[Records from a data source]
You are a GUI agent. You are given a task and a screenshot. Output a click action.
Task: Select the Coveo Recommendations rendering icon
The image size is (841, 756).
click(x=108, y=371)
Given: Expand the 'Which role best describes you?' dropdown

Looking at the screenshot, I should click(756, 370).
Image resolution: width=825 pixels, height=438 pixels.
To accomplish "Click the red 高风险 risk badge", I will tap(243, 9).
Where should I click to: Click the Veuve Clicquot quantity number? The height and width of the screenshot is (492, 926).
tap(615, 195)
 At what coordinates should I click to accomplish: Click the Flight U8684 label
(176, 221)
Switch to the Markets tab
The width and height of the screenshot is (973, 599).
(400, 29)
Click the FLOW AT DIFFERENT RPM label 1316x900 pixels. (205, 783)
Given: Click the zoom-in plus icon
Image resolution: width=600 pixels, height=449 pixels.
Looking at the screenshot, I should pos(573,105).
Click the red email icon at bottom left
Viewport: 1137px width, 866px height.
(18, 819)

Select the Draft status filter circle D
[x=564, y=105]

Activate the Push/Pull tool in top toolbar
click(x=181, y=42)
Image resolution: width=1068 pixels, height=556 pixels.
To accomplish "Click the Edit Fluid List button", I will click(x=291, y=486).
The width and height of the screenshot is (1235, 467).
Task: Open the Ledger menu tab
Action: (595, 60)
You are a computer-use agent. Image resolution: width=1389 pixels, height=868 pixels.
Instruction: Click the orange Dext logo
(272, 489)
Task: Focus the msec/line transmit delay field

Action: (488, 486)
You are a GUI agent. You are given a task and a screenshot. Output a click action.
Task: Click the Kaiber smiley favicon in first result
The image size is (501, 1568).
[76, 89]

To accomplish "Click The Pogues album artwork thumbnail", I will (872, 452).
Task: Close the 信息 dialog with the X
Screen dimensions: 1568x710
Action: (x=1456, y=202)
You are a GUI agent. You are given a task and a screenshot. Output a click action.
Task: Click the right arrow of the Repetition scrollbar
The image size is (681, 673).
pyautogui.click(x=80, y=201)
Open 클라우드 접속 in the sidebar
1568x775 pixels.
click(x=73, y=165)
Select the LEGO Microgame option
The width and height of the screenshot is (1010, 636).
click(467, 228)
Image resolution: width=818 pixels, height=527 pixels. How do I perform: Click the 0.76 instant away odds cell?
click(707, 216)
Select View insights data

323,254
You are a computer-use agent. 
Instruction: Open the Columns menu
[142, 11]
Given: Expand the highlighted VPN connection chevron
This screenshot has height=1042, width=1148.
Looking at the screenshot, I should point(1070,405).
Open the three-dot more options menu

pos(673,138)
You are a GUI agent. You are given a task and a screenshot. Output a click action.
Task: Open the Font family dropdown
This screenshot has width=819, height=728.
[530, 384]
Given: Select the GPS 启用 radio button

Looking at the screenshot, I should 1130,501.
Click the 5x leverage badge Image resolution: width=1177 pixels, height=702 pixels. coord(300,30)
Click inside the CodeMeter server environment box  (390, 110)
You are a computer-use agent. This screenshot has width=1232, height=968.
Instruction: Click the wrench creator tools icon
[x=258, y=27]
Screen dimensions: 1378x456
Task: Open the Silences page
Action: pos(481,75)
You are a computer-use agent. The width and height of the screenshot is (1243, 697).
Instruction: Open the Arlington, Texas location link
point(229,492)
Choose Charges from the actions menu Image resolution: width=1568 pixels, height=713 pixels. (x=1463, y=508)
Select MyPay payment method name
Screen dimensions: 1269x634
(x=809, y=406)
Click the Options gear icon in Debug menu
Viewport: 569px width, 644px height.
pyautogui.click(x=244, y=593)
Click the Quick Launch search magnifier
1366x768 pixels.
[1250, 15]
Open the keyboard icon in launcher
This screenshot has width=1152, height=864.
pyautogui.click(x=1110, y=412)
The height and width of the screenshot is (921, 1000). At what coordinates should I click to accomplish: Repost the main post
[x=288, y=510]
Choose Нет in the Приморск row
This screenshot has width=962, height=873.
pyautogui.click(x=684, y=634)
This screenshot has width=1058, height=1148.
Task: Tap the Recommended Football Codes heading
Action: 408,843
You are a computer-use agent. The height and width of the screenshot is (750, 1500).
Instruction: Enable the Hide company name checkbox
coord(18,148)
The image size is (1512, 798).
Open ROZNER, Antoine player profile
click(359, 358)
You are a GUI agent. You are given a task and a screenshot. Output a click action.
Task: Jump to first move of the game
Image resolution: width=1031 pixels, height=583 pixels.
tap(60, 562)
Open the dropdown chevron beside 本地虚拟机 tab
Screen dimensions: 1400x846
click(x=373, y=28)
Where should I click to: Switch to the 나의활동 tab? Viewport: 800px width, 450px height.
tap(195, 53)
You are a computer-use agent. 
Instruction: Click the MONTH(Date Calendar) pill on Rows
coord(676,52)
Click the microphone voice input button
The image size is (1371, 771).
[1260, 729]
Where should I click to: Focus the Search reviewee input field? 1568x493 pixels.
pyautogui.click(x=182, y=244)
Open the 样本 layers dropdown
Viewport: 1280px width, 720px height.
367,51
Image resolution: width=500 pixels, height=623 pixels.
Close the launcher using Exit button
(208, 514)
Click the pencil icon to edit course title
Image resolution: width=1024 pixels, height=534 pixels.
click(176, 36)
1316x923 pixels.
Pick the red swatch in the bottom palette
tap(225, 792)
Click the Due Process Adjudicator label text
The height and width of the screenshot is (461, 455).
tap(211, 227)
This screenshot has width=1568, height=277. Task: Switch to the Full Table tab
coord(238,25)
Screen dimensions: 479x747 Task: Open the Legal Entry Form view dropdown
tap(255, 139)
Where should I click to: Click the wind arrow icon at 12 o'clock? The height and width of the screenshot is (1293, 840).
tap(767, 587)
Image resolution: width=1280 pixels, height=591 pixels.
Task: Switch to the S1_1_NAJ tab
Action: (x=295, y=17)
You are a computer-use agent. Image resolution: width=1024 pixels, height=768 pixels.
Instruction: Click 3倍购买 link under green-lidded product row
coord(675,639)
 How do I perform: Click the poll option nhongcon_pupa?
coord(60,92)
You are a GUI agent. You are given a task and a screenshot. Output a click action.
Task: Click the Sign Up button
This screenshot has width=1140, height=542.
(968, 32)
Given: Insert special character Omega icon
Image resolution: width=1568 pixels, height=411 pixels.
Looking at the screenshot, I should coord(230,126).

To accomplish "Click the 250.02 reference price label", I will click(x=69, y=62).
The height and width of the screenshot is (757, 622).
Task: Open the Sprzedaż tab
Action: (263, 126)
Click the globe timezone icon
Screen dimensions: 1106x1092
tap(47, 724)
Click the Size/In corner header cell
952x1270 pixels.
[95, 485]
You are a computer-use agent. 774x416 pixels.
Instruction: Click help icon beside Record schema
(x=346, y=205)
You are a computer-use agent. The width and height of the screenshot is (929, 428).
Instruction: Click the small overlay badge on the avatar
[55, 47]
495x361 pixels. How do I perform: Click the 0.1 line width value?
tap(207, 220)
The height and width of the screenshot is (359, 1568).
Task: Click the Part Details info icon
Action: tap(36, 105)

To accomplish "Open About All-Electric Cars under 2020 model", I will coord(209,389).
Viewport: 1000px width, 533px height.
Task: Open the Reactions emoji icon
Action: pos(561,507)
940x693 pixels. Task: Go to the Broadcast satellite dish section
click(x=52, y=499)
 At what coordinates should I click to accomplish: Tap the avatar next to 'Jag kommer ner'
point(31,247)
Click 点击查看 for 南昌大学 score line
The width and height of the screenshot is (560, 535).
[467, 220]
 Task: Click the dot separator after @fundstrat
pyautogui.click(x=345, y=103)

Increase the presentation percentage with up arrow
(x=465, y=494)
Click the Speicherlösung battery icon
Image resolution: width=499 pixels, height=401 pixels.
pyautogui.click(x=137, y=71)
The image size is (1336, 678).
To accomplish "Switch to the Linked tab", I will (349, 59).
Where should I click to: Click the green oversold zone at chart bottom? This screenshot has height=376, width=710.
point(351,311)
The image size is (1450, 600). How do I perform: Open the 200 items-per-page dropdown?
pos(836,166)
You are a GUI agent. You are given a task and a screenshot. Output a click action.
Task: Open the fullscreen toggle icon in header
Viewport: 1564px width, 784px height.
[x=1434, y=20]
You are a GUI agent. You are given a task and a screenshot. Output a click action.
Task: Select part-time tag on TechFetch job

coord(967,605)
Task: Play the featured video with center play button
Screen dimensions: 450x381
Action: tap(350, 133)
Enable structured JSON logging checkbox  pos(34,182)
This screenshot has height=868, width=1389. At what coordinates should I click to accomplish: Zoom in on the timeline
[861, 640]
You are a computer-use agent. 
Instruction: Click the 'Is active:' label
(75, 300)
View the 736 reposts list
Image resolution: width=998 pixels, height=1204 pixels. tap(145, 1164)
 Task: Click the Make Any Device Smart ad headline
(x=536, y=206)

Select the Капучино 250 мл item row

__Problem description__
All of the lines above that carry the string "computer" need to be found and copied.

__Answer section__
You are a computer-use agent. Image resolution: width=1389 pixels, height=868 pixels.
You are a computer-use agent. 
You are a computer-use agent. This screenshot has width=1232, height=968.
You are a computer-use agent. The width and height of the screenshot is (1243, 697).
You are a computer-use agent. The height and width of the screenshot is (750, 1500).
You are a computer-use agent. 
You are a computer-use agent. Image resolution: width=1024 pixels, height=768 pixels.
You are a computer-use agent. 774x416 pixels.
You are a computer-use agent. The width and height of the screenshot is (929, 428).
You are a computer-use agent. 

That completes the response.